Femmes Fatales
The pinup has made a lot of progress since those oily calendars in the men’s room at the corner gas station, where Miss July demonstrated a profound affinity for spare tires. Considering local artist Jennifer Janesko‘s age (early 30s) and gender, it might seem she’d be unfamiliar with — or would have an aversion to — such images.
In fact, Janesko has such great affection for them that she’s made a career in the trade, investing classic images of sexy women with her own sensibility. Her first solo show opens with this weekend’s First Friday in the Crossroads District.
A few years out of Stephens College, Janesko made the shift from fashion illustration to the more sensual images she paints today. She didn’t label her work as pinups, though.
“People defined me that way before I did,” she says. “I [now] use pinup to allow people to immediately make a connection to artists like [Alberto] Vargas and [Patrick] Nagle and to what I do.” Has she warmed to the term over time? “I embrace it. To believe that sensuality exists is empowering.”
After a 1998 calendar containing a dozen of her creations sold well, Janesko’s work appeared in the June 1998 Playboy (and again in four subsequent issues) and has since been published in Maxim, Femme Fatale, and the provocatively titled German magazine Marquee Fetish. “They found one of my paintings of a woman in a leather bustier,” she recalls. “For them, it was anything leathery.”

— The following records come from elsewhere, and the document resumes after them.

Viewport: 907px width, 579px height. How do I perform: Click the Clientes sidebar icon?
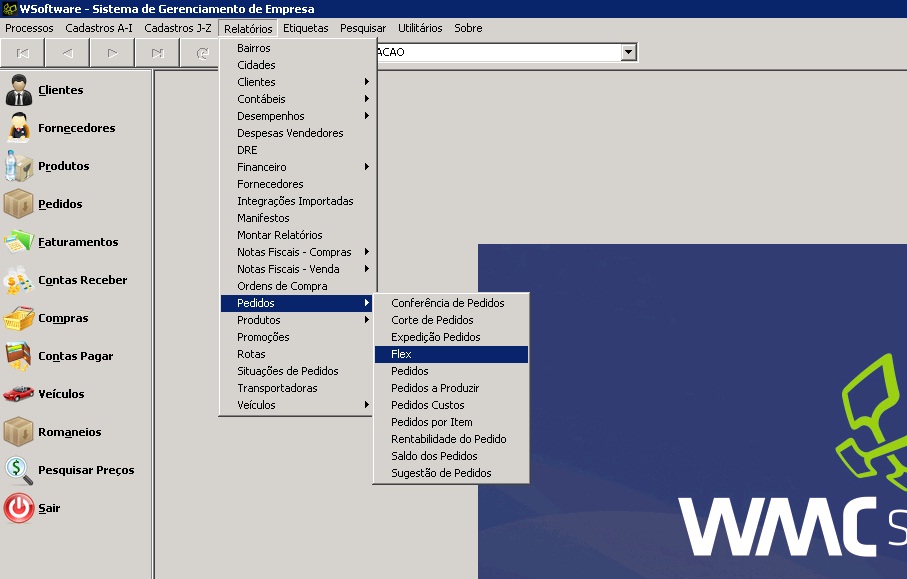pyautogui.click(x=19, y=90)
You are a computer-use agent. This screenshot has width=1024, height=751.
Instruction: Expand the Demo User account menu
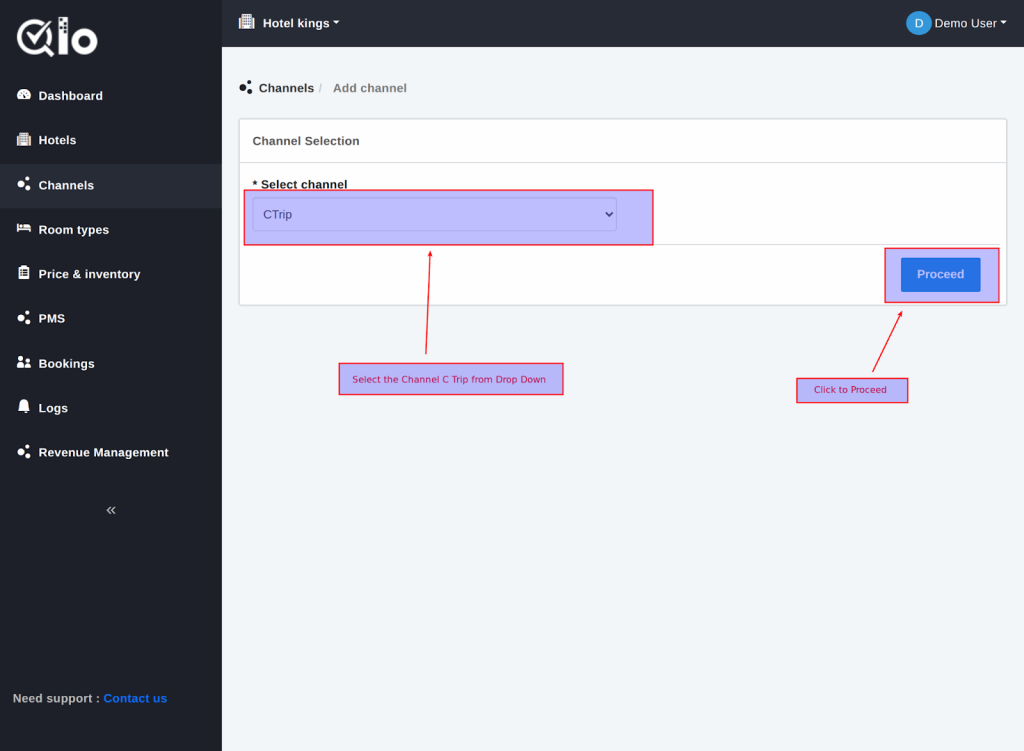coord(970,23)
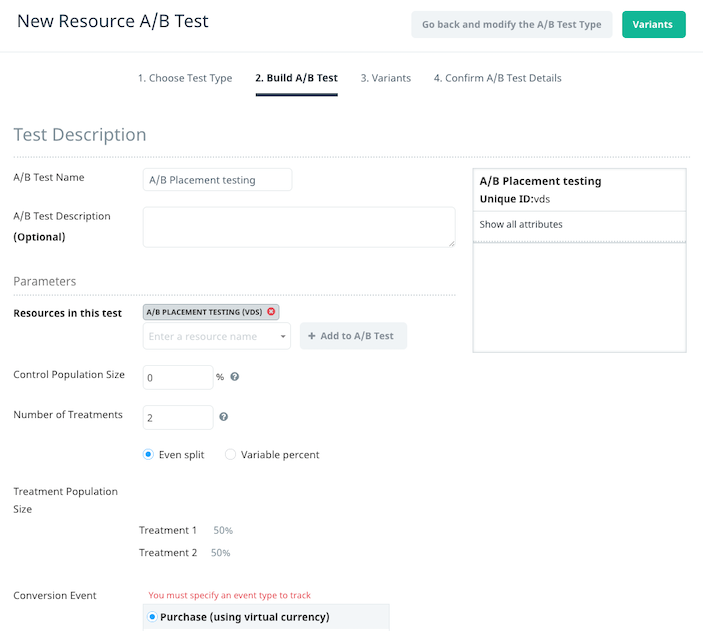Open help for Control Population Size
703x631 pixels.
[234, 377]
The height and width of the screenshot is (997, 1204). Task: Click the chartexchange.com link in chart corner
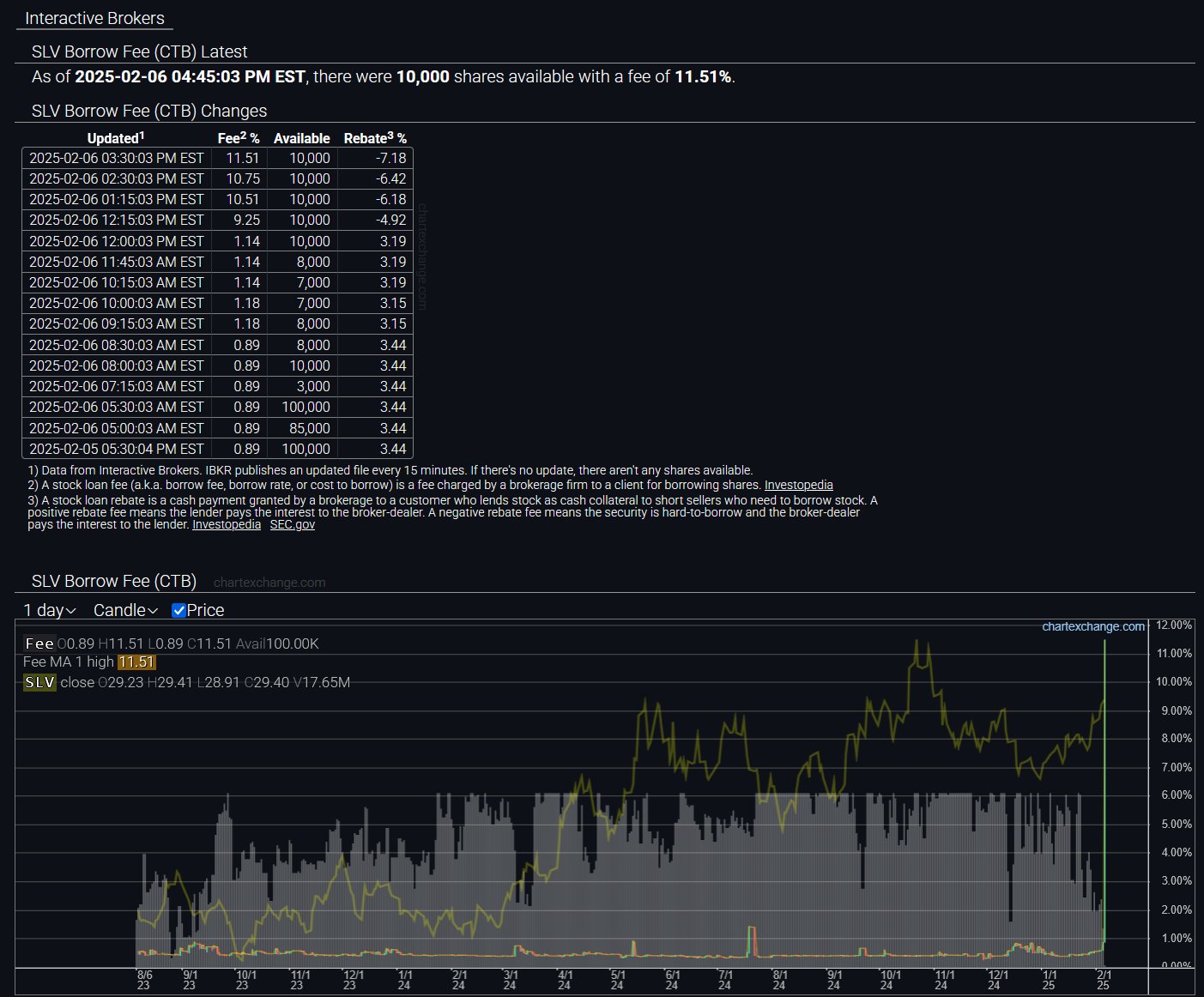pos(1093,626)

Janesko says that, though men have usually made up the bulk of pinup artists, she prefers the softer work of their female counterparts, who instill their gender in the artwork. And if any women have ever seen her paintings as an objectification of the female body, she says she hasn’t met them. “What’s given me validation is that half of my collectors are women or couples,” she says. “Women say they [the representations] are beautiful, sensual and passionate. These are the things I feel inside.”